TLW: The rumor is you have a book in the works. Care to give us any spoilers?
JC: I'll do you one better: I'll give you an actual excerpt. This is from a chapter on depression (keep in mind, this is still in rough draft form):
"Think of your brain as a hard drive in a computer. One day you're trying out some new porn sites because you've seen every single video on your regular sites twice. You're in the middle of a particularly interesting cartoon about robots with missiles for dicks (thanks, Japan) when the computer decides to reboot. And just like that, you're looking at a black monitor.
You try to restart the system several dozen times to no avail. It's a boot sector virus, and it's just wiped out pretty much everything on your computer. Don't worry, it's fixable. But you can't use your hard drive to do it because that's the very thing that's broken. You need an outside source. A rescue CD. Note to apocalypse people: A CD was a disc that held information before we learned to transfer data with our minds.
The same is true with the brain and depression. The brain is the thing with the problem. There's a chemical imbalance there, coupled with some hit and miss psychological problems. It's a trail mix of physical and mental, but it all takes place in the very organ you're trying to correct -- and it is absolutely common for this to happen. It only makes sense that you cannot fix the broken tool by using the same broken tool. And therein lies the single biggest problem with depression: the part where you seek actual help."
TLW: You are the iron-fisted El President of your own country. What is your first decree?
JC: To immediately resign. I've been through some rough things in my life, and I've learned some pretty important lessons that I use to help other people through my articles. But make no mistake, I'm still a dumbass and have no business having authority over anyone. The most important way I could help out society is by never, ever inflicting my will upon them.
But before I left office, I would make pants illegal.
TLW: Where do you go for your internet comedy (other than the Leaky Wiki obviously)?
JC: I don't really frequent any particular site. This always takes people by surprise, but I actually don't like reading at all. It's like a chore to me, and I just don't get any enjoyment out of it. So when I do find some comedy that I really like, it's always in the form of a link that's been passed to me at random.

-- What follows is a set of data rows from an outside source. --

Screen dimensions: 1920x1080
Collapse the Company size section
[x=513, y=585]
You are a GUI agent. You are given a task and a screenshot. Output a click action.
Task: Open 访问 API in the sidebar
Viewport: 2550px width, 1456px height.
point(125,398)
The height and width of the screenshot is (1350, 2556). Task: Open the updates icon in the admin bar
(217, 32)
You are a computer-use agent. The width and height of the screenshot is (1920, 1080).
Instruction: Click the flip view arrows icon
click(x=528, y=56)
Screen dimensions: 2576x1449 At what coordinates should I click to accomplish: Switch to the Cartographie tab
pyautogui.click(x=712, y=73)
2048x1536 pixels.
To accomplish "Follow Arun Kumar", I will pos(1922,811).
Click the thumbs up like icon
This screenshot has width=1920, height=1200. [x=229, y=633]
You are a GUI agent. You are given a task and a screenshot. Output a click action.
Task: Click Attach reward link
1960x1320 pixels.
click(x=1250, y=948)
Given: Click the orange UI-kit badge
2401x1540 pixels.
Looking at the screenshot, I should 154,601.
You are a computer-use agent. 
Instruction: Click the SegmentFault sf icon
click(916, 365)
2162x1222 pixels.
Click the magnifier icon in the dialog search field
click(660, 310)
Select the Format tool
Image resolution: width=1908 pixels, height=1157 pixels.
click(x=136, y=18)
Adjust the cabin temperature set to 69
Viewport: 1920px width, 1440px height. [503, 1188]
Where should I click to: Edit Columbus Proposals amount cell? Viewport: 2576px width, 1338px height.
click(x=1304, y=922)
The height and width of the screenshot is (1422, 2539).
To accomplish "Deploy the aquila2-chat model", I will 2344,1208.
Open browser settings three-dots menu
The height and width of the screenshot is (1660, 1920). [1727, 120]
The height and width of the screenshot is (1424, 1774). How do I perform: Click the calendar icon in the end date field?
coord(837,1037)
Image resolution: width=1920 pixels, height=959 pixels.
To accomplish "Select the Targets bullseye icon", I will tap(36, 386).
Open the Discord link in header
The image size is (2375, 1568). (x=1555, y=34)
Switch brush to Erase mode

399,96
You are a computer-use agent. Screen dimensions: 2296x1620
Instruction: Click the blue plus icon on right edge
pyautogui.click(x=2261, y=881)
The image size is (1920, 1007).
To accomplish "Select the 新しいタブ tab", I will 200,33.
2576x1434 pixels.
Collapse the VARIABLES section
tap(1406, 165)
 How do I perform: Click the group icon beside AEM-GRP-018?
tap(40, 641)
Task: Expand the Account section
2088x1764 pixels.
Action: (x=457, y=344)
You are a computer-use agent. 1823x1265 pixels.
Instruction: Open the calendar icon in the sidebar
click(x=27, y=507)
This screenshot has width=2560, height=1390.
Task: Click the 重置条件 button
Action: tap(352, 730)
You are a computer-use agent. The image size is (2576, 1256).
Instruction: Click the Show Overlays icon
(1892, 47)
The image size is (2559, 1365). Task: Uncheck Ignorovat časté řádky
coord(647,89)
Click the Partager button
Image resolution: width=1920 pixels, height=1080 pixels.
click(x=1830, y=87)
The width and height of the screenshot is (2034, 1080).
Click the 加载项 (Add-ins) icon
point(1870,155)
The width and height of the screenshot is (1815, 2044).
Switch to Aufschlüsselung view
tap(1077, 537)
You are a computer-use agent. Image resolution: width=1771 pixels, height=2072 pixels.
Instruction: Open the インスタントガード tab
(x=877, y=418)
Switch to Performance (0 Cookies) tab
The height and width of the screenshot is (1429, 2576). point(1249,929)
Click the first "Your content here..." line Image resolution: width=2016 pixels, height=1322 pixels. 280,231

Something that Dan O'Brien or David Wong found and passed along through IM. Or some oddball thing that caught my attention in the Cracked forums.
Other than that, I'll pick a show I haven't seen in a while and obsess about it for a month or two on Netflix before putting it back on the shelf. Mystery Science Theater 3000, or Kids in the Hall.
TLW: Where do you see yourself in five years time?
JC: If I'm doing exactly what I'm doing right now, I'd be perfectly happy. If I'm doing that while writing books, I'd be even happier. I've gotten the whole "internet fame" thing -- now I'm setting my sights on figuring out a way to make actual money at it. People always think that becoming famous equates to instant money, but the truth is that's not even close to the reality. It should be, but it isn't.
But whatever it is that I'm doing, I'll be doing it without pants. It'll be the law.